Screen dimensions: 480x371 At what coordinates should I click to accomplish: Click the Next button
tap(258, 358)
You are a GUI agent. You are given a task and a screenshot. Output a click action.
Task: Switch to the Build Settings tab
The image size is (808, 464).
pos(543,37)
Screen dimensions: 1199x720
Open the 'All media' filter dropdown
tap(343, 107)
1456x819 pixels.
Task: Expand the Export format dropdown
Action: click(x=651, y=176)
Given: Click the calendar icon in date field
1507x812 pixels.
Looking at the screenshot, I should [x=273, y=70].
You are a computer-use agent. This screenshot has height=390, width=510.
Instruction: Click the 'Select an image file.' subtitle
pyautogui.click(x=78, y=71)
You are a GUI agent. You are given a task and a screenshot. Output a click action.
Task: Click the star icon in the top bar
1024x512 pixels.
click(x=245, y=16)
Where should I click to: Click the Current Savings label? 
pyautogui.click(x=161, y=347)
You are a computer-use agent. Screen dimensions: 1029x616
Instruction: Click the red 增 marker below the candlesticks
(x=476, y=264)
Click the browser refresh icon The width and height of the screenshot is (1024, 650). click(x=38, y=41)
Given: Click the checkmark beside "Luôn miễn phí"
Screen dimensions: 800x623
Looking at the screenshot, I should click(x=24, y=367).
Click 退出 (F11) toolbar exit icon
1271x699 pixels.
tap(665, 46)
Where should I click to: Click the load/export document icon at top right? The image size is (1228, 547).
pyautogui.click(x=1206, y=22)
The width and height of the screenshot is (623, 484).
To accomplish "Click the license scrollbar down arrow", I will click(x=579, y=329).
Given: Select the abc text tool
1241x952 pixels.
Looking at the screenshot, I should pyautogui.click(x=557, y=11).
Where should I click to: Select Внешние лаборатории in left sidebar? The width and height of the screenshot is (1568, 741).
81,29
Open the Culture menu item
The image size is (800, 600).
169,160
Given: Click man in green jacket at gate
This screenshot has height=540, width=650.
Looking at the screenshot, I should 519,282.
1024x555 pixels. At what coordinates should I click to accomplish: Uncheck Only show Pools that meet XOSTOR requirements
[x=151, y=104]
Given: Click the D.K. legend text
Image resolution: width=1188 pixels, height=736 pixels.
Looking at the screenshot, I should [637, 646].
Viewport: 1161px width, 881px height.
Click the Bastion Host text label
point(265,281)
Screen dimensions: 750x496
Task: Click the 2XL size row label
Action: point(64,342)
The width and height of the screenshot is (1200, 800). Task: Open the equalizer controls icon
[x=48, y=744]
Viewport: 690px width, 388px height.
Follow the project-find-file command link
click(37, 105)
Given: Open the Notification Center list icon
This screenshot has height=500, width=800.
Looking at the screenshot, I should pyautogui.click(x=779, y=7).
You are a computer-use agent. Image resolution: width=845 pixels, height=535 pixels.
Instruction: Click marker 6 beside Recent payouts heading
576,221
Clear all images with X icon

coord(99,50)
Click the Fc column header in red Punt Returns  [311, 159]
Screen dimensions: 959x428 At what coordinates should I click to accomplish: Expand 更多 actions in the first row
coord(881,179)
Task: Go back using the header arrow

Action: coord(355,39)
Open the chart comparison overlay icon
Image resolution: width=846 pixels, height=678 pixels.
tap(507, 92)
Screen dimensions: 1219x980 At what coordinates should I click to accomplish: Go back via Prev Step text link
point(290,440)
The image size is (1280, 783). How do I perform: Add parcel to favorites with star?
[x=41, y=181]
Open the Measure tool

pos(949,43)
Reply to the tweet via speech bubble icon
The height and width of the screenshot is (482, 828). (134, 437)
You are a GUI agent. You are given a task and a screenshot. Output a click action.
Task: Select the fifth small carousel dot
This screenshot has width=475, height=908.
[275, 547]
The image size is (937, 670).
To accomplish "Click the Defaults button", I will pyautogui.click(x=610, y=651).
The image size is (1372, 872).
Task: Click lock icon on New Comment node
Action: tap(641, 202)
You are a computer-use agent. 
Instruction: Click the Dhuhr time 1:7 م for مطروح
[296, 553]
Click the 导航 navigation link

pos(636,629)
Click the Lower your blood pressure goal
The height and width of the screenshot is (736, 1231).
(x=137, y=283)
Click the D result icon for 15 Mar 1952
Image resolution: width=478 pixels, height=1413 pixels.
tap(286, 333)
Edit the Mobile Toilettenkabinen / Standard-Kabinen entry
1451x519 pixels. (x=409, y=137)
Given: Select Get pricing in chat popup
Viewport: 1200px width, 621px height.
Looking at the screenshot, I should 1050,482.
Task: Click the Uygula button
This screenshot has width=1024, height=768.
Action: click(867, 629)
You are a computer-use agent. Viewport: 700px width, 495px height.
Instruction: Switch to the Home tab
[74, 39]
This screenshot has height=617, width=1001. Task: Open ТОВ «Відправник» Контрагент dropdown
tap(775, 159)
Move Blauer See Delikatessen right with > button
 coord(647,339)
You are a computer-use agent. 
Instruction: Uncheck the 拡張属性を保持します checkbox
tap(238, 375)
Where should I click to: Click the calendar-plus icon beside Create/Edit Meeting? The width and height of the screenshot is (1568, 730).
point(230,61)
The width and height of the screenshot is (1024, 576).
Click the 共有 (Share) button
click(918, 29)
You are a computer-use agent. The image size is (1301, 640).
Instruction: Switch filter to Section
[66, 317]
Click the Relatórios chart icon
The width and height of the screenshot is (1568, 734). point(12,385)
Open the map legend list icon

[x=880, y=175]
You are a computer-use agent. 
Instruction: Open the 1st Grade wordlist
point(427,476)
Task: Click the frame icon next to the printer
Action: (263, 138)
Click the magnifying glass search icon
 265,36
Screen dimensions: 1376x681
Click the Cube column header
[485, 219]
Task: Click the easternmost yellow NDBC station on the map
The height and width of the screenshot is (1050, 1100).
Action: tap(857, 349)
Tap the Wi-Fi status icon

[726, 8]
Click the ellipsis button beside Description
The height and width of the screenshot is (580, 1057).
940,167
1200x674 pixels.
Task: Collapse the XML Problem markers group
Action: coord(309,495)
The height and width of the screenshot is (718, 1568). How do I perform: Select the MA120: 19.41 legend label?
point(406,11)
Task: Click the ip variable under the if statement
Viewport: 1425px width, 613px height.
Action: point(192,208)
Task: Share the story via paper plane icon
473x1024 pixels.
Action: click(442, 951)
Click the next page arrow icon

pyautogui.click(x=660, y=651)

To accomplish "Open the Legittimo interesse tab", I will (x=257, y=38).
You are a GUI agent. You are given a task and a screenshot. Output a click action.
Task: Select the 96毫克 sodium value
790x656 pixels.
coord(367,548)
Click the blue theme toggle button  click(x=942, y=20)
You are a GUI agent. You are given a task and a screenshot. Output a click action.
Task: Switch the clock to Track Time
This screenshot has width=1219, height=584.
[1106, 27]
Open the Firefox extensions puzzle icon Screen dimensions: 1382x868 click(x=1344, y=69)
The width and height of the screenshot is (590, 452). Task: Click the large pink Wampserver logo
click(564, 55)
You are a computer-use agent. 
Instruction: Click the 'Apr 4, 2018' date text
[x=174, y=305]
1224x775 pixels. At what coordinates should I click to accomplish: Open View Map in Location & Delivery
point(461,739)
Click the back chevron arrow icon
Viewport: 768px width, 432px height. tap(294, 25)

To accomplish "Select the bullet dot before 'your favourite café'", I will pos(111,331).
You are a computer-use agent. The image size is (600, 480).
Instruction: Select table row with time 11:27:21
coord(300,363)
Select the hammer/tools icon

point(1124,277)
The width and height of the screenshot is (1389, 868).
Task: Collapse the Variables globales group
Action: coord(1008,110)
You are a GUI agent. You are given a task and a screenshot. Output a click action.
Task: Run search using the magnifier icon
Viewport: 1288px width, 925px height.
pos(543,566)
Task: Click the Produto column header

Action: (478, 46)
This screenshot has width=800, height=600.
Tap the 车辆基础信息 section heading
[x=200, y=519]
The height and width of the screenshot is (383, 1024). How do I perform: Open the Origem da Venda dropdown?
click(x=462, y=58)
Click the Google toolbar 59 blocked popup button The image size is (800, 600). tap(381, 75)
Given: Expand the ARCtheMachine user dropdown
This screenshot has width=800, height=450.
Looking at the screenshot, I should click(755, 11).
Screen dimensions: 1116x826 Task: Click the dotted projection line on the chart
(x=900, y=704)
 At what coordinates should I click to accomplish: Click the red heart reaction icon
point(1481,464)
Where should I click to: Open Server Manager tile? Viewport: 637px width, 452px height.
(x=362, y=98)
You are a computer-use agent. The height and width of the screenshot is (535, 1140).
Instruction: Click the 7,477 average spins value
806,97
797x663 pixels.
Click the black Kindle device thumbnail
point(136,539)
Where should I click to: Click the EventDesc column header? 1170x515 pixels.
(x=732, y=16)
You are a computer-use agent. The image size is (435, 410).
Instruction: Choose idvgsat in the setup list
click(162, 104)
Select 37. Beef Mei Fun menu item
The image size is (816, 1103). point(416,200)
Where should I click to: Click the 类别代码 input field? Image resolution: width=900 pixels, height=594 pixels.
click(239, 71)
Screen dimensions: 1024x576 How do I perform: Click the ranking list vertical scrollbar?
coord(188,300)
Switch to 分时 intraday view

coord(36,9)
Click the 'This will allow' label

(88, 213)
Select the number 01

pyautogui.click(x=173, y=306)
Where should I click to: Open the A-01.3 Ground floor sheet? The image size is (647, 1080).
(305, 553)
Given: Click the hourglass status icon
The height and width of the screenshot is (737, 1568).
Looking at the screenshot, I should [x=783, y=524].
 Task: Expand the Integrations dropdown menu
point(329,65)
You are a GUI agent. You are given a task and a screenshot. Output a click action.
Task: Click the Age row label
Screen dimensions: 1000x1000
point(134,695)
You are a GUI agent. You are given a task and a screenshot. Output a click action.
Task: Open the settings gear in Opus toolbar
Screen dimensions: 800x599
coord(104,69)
________________________________________
Return the lines above that include the string "your".

Response area
Click the Lower your blood pressure goal
To accomplish "Select the bullet dot before 'your favourite café'", I will pos(111,331).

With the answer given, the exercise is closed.